#### [TEXT FOR ANALYSIS]
__________
As I secure the delicate, finger-tip size mouse brain into the penetratingly cold cryostat and watch the viscous red blood drip off the side of the warm mouse’s body cavity during a perfusion to collect said brain, I feel my curiosity for the brain grow ever greater.
To obtain these small brains, I performed day-long perfusions with my laboratory supervisors. We euthanized mice with carbon dioxide gas and exsanguinated their still-warm bodies, decapitating them then carefully uncapping their skulls to reveal their delicate brains. I then sliced through these brains on the cryostat to compare the differences between microglial and astrocytic mitochondrial morphologies in males and females.
Such a lab procedure is part of my exciting work with the Bilbo/Kingsbury Laboratory in the Department of Pediatrics at the Charlestown Navy Yard Campus of the Massachusetts General Hospital. Our lab examines how neuro-immune interactions shape sex differences in neurodevelopmental disorders such as Autism Spectrum Disorder (ASD). My project involves characterizing sex differences in non-neuronal (i.e. microglial and astrocytic) cell morphologies in mouse models that lack a cytokine: interleukin-10 (IL-10). IL-10 influences the protection of mitochondrial oxidative phosphorylation against immune challenges in macrophages located in the peripheral nervous system (PNS). I work with the goal of discovering more information on how early-life immune challenges impact development and, in particular, ASD development.
__________
#### [TASKS TO COMPLETE]
A – Answer these questions from the text on mouse brain research.
(i) What gas was used to euthanize the mice?
(ii) Where is the Bilbo/Kingsbury Laboratory located?
(iii) Which cytokine is missing in the mouse models studied in the project?
B – Quote the text on mouse brain research from "As I secure" to "grow ever greater.".

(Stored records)
__________
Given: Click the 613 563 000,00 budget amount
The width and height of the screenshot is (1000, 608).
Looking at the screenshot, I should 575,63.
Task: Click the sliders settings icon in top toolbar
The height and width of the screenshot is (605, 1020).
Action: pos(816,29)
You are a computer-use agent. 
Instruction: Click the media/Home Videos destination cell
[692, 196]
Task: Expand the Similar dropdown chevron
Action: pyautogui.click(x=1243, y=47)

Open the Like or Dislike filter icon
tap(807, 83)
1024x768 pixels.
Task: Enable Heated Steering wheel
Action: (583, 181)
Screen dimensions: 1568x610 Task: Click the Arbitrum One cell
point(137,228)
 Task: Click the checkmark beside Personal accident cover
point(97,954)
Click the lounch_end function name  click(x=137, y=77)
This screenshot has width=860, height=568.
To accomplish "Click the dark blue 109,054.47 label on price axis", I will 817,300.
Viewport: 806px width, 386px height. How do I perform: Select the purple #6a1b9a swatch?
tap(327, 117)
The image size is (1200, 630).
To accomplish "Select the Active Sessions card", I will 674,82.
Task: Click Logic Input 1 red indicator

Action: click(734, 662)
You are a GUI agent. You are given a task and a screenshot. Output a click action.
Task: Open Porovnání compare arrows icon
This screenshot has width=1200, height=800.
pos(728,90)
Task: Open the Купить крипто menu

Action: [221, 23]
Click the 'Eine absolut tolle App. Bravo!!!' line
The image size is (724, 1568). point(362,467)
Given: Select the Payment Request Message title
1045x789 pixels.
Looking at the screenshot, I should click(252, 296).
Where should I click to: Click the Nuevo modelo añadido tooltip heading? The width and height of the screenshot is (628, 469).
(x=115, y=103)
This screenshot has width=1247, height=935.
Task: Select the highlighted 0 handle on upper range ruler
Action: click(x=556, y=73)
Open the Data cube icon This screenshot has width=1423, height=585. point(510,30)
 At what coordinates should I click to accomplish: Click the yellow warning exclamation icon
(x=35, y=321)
__________
#### [SOLUTIONS TO THE PROBLEMS]
A –
(i) Carbon dioxide.
(ii) In the Department of Pediatrics at the Charlestown Navy Yard Campus of the Massachusetts General Hospital.
(iii) Interleukin-10 (IL-10).

B –
As I secure the delicate, finger-tip size mouse brain into the penetratingly cold cryostat and watch the viscous red blood drip off the side of the warm mouse’s body cavity during a perfusion to collect said brain, I feel my curiosity for the brain grow ever greater.